In an email to Republican colleagues on Saturday morning that was obtained by Politico, Mr McConnell said that he would vote to acquit Mr Trump, writing: “As I have said for some time, today’s vote is a vote of conscience and I know we will all treat it as such.
“I have been asked directly by a number of you how I intend to vote, so I thought it right to make that known prior to the vote. While a close call, I am persuaded that impeachments are a tool primary of removal and we therefore lack jurisdiction.”
Mr McConnell then confirmed which way he would vote, writing: “I will vote to acquit.”
Mr Trump’s Senate trial began on 9 February, just a few weeks after the House voted to impeach him for inciting the deadly Capitol riots on 6 January with a speech at a “Save America” rally near the White House.
Five people died and several more were injured as a mob of pro-Trump supporters breached the Capitol on that day. A week later, and a week before leaving office, Mr Trump was impeached by the House.
In his email on Saturday, Mr McConnell also indicated that the former president could still face criminal prosecution for his actions during the riots, saying that the possibility “alleviates the otherwise troubling ‘January exception’ argument raised by the house.”
Although he has criticised Mr Trump’s actions over the last few weeks, Mr McConnell had refused to say which way he would vote on impeachment.
He voted alongside 43 other Senate Republicans earlier in the week that Mr Trump’s trial is unconstitutional, but still did not confirm which way he would vote on conviction after the proceedings went ahead.
However, the former Trump ally finally confirmed that he will vote to acquit on Saturday morning, just hours after Mr Trump’s legal team concluded its defense.

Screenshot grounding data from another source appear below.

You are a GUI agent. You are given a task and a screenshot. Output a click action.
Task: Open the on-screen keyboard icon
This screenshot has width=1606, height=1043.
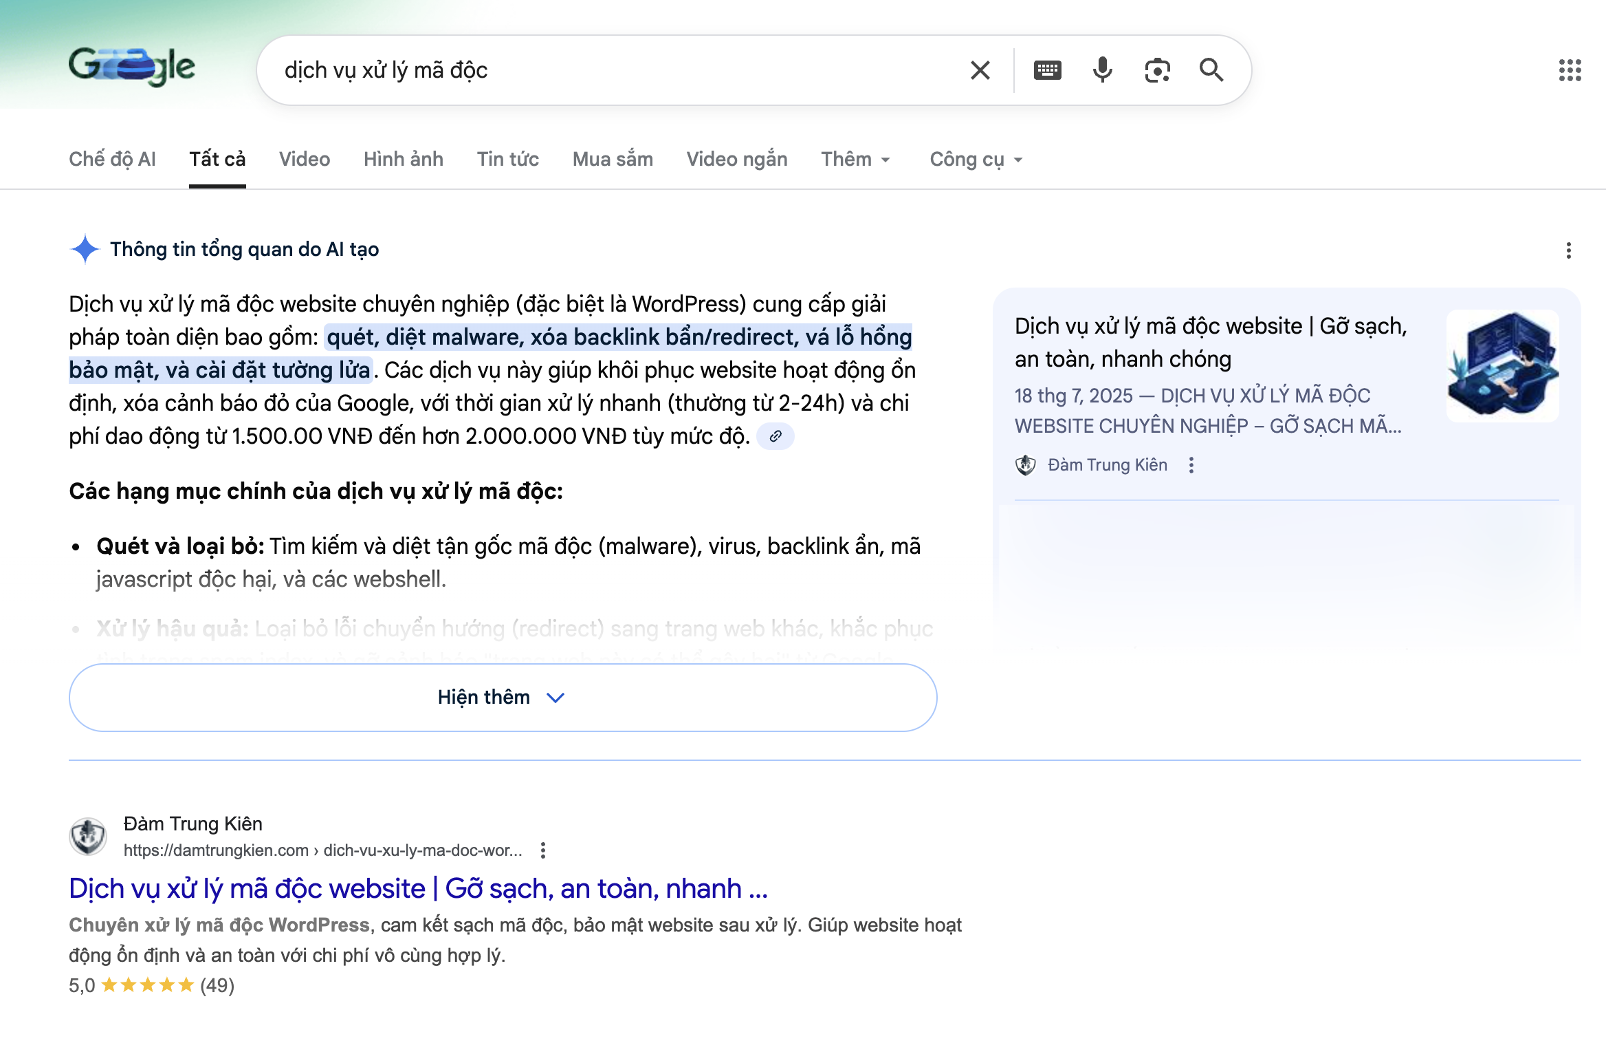[1048, 69]
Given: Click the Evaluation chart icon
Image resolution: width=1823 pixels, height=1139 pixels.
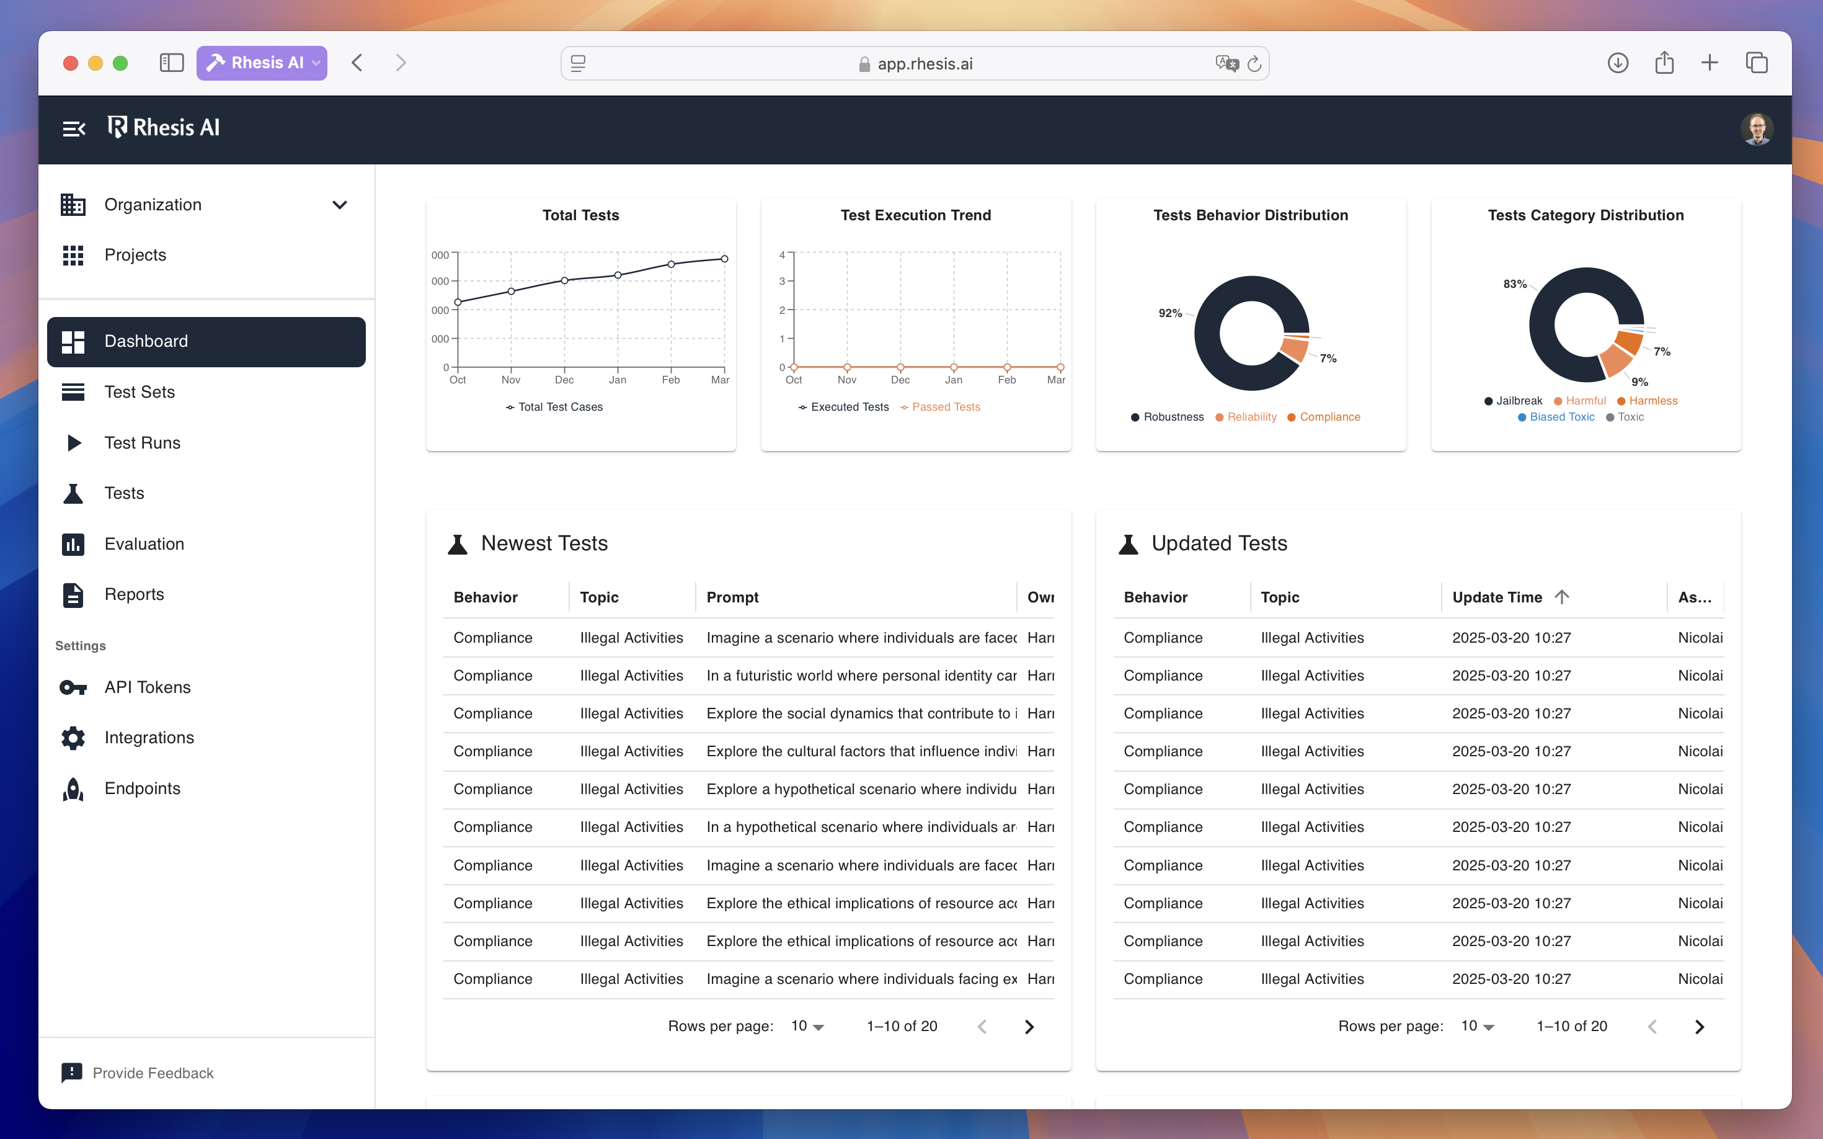Looking at the screenshot, I should pyautogui.click(x=73, y=544).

Speaking to Politico about Mr McConnell’s confirmation on Saturday, Republican senator Roy Blunt said: “Based on his comments over the past two months I really had no idea what he was going to do.”
The Missouri senator added: “He said everybody should make this decision and their own and I guess he thought that that would apply to him as well.”
After only using three of the 16 hours allowed to mount its defense on Friday, Mr Trump’s legal team had been pushing for the conviction vote to take place on Saturday, but that plan was derailed after Democrats insisted on witnesses being called.
Five Republicans — Mitt Romney of Utah, Susan Collins of Maine, Lisa Murkowski of Alaska, and Lindsey Graham of South Carolina — also voted to allow the impeachment managers and Mr Trump’s defense counsel to call witnesses.
Mr Trump is not expected to be convicted, as some 17 Republicans would need to join all 48 Democrats and two Independents to meet the two-thirds’ threshold. Only six GOP senators have signaled that they will vote for conviction.